Tuesday, December 14, 2021

All's Fair Betting at the Racetrack

 

It's fair day in LA County, and hundreds of fairgoers
meet on two special trains at Ganesha Junction in Pomona.
Cars 1245 and 1240 are stalwart workers of the Northern Division.
(L.T. Gotchy, Jack Finn)
One notable feature about the Northern Division was its huge draw for special trains, as it served both the Santa Anita Racetrack in Pasadena and the LA County Fairgrounds in Pomona. The "racetrack" specials were among some of the most prestigious and heavily-ridden limited services on the Pacific Electric, rivalled only by the ferry trains to San Pedro and Wilmington. PE even included a special excursion fare of 55 cents round trip, rain or shine, with three- or four-car trains leaving 6th and Main every hour with peak services at every half-hour. The PE also ran special "Rose Parade Specials" on New Year's Day to take people to and from the legendary float parade, with rail traffic at Sierra Vista and Oneonta Park Junctions often being backed up from the sheer amount of cars.

PE Interurban Cars No. 1373 and 1375 gather at Santa Anita
Racetrack in 1942 to process the internment of thousands of otherwise
innocent and fully-assimilated Japanese American citizens in the wake
of the attack on Pearl Harbor.
(United States National Archive)
However, all of the special trains had a dark side as well.
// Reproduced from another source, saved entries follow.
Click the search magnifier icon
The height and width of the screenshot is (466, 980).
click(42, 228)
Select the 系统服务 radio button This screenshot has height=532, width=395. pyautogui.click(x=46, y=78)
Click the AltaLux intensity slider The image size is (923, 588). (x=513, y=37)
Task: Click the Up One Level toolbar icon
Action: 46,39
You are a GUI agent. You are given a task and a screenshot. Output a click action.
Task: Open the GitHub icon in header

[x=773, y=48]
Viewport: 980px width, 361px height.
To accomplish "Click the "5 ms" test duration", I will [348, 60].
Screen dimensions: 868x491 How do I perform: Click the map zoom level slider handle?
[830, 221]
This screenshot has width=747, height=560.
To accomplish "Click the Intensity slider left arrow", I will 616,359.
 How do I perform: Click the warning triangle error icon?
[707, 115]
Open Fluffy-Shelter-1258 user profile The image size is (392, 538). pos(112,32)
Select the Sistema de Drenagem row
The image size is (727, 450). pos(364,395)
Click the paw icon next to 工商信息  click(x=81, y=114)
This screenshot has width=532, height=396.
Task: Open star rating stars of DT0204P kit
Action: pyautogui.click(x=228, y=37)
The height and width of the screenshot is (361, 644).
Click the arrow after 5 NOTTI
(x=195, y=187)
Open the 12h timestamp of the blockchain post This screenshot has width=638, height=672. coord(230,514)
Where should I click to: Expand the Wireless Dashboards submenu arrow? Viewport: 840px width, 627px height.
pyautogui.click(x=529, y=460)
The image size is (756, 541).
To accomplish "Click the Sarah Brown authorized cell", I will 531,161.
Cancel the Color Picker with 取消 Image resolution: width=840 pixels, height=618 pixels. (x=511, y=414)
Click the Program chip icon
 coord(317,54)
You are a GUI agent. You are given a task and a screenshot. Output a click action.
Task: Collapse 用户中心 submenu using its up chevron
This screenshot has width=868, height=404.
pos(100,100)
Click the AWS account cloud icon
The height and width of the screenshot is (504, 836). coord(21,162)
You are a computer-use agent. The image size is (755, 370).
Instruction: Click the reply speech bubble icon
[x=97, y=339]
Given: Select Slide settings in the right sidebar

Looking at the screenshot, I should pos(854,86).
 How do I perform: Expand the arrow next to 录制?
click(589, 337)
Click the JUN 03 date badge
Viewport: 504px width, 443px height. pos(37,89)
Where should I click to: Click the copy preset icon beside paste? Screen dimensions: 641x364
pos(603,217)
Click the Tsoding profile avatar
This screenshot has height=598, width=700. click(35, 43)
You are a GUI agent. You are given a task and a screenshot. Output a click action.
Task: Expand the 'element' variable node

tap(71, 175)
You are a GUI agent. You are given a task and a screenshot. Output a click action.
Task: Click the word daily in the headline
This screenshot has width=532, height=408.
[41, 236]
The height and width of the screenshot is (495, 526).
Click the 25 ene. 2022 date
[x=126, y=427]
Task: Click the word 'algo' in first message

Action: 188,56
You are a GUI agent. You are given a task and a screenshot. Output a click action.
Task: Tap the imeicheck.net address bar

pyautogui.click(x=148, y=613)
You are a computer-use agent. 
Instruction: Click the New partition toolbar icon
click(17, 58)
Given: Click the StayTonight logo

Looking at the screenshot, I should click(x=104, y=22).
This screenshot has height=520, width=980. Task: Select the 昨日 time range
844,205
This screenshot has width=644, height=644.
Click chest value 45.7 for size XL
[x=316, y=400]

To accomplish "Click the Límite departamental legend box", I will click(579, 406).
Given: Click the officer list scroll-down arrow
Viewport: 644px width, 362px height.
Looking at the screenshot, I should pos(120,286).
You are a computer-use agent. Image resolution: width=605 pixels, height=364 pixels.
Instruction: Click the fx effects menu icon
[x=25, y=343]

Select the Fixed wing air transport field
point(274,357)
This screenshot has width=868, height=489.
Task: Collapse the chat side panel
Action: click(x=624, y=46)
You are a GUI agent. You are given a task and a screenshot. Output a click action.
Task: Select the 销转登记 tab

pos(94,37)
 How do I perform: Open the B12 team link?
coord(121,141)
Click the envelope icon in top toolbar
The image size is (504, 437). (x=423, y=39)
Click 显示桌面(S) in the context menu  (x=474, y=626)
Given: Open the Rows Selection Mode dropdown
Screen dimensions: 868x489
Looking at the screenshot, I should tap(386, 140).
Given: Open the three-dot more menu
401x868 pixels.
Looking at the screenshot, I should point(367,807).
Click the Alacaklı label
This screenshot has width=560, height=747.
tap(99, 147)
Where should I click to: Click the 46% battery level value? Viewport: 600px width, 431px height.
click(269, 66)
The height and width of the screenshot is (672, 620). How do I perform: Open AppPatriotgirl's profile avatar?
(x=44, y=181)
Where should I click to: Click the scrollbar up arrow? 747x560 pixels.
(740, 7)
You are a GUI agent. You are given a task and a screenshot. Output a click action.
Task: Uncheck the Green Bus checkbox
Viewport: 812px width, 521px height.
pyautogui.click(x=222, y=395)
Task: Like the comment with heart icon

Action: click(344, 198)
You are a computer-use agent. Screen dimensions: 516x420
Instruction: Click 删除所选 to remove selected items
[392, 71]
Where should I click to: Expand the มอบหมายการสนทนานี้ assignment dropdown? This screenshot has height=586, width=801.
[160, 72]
In cooperating with the War Transportation Board and the State State Railroad Commission, Pacific Electric trains took innocent Japanese and Japanese-American citizens from their homes around Los Angeles and brought them to Santa Anita Racetrack for "assembly" under the 1942 Forced Internment Program. Other Pacific Electric cars brought other Japanese citizens to the LA County Fairgrounds in Pomona, where another assembly center was located that housed 5,434 Japanese-Americans. Notably, one famous resident of the Pomona Assembly Center was future actor and Metro board of directors member George Takei, who helped create the new Hollywood Subway in 1978. (More on that later, too.)